AIM OF THE TASK — Locate each line in the data below that contains the word "chevron", and copy those lines out.

INPUT MATERIAL —

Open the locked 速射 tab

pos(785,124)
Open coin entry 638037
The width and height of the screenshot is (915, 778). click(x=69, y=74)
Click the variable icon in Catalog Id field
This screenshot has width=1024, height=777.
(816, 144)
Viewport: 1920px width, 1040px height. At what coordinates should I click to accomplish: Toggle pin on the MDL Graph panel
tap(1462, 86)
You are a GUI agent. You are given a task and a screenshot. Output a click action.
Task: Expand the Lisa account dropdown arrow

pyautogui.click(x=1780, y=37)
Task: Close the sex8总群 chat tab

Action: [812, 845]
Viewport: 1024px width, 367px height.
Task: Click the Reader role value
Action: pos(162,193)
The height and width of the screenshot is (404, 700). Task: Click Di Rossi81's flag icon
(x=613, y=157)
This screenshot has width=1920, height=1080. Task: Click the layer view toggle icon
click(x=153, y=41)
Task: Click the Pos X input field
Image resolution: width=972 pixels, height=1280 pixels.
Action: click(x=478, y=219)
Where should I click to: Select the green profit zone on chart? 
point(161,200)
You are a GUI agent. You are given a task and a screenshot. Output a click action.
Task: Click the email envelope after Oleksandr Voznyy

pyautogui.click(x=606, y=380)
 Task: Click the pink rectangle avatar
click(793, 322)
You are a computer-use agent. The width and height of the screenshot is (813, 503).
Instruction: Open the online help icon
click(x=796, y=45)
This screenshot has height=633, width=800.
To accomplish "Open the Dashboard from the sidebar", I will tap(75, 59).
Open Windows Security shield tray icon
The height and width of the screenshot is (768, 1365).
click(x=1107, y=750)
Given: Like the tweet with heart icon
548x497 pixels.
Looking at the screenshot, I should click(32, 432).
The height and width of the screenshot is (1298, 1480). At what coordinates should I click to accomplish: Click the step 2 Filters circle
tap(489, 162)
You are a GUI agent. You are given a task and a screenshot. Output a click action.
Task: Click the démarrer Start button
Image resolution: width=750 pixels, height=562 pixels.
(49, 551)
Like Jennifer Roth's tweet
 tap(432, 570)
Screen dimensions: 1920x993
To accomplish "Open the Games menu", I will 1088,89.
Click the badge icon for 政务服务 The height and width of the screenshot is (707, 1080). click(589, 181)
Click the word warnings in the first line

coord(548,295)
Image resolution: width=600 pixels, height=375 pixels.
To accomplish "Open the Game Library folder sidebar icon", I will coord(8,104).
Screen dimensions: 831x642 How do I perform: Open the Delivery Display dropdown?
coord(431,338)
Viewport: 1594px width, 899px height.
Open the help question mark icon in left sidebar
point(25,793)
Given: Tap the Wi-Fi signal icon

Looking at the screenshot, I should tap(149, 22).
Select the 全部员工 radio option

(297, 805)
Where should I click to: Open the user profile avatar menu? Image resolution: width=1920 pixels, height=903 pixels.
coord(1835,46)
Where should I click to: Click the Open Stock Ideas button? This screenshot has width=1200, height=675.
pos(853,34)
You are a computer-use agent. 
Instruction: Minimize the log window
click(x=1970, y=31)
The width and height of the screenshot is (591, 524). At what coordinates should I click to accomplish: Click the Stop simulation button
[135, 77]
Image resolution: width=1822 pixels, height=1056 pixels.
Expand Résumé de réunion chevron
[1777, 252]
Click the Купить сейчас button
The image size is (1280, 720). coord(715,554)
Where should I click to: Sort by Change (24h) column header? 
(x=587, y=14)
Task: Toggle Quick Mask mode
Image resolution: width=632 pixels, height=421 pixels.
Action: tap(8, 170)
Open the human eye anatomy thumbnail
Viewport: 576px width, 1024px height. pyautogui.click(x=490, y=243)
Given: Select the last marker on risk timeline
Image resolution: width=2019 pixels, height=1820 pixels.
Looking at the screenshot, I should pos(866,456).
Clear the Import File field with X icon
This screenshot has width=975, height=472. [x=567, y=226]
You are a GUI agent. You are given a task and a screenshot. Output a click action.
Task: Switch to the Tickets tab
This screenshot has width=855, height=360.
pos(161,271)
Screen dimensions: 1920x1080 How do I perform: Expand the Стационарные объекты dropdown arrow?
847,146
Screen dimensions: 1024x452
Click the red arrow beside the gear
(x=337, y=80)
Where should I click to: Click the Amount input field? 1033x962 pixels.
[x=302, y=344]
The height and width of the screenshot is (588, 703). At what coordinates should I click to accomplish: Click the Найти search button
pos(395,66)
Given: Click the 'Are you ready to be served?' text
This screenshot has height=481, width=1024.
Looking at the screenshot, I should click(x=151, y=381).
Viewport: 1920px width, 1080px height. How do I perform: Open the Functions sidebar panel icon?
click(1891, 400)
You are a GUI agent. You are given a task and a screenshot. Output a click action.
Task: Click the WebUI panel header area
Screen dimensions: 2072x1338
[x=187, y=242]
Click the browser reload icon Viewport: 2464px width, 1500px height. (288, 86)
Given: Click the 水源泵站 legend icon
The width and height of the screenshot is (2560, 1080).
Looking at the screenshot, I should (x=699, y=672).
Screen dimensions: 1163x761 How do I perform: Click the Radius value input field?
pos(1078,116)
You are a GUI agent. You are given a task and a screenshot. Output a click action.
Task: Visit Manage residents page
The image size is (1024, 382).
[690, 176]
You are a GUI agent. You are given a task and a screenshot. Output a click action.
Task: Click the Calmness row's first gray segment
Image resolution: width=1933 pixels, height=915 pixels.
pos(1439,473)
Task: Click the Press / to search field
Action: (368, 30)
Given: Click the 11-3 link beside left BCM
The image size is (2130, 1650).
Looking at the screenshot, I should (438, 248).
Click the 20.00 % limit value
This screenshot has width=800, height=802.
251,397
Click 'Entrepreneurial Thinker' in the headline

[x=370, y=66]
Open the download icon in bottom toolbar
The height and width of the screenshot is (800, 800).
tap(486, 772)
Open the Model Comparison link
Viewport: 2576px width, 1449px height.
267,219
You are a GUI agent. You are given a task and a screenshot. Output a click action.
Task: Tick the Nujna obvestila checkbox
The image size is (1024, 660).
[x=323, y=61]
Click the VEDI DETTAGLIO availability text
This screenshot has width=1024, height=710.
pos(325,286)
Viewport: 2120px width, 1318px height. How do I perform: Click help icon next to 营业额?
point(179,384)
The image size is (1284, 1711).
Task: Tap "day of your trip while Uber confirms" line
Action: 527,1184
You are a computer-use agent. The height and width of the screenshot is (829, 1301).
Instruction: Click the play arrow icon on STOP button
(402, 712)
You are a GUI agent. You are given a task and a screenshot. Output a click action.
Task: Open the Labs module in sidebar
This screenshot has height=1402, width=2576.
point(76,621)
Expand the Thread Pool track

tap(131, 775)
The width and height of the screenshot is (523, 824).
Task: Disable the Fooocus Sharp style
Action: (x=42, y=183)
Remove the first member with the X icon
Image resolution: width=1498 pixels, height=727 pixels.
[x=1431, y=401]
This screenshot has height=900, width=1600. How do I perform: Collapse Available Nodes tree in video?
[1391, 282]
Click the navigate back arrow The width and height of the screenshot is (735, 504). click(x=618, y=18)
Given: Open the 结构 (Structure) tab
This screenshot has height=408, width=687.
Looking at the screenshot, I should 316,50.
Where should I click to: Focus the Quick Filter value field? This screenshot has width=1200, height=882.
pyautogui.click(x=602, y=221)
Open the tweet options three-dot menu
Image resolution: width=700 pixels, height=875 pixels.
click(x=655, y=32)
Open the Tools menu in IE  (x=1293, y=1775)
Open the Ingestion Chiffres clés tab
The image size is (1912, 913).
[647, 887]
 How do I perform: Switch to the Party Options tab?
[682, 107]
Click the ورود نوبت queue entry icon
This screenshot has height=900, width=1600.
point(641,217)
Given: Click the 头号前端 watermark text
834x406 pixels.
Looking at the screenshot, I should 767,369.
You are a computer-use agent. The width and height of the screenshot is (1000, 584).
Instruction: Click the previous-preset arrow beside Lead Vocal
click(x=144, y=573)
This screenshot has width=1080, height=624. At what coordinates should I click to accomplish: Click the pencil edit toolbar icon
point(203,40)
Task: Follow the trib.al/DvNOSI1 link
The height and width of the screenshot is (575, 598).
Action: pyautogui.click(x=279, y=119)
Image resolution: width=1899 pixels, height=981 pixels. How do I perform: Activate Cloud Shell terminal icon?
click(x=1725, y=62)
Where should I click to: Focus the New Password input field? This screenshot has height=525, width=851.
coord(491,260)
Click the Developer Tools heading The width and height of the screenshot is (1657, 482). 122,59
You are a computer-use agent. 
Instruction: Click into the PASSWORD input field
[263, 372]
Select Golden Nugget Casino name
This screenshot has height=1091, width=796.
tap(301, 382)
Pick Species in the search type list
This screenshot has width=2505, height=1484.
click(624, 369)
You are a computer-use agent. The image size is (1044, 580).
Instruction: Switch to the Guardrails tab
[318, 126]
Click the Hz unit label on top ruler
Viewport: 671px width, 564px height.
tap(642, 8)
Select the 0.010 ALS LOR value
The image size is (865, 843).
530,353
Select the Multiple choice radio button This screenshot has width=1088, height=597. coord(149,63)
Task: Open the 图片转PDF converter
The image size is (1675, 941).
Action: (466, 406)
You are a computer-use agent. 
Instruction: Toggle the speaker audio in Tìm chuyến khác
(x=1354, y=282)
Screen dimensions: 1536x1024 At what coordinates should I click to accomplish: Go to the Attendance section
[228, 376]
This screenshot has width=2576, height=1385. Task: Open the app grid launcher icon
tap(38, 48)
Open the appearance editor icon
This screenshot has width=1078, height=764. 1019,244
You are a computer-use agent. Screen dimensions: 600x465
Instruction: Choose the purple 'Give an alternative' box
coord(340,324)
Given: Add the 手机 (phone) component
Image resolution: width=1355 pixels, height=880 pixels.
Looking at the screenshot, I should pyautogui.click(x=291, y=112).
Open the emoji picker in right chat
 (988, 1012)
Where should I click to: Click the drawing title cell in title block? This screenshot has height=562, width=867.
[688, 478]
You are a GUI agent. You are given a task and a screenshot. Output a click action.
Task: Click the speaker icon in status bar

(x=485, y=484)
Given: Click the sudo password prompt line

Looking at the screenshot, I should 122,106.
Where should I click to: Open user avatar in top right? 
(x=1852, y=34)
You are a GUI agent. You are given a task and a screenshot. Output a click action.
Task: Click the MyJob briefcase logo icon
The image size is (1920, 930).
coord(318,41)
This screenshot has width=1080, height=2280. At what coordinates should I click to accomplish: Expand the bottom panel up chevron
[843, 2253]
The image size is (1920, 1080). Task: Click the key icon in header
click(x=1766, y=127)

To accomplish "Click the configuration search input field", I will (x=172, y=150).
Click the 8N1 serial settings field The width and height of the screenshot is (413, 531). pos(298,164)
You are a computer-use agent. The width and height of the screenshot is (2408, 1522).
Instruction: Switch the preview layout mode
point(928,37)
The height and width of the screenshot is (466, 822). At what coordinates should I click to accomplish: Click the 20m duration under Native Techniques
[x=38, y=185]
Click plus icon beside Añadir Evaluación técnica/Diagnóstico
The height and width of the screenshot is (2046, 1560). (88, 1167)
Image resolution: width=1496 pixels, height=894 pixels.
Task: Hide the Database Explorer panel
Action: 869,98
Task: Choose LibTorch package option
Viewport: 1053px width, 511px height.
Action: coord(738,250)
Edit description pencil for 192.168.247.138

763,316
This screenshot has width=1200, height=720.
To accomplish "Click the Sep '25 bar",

THE COMPLETED TASK —
Expand Résumé de réunion chevron
This screenshot has width=1080, height=2280. At what coordinates should I click to accomplish: Expand the bottom panel up chevron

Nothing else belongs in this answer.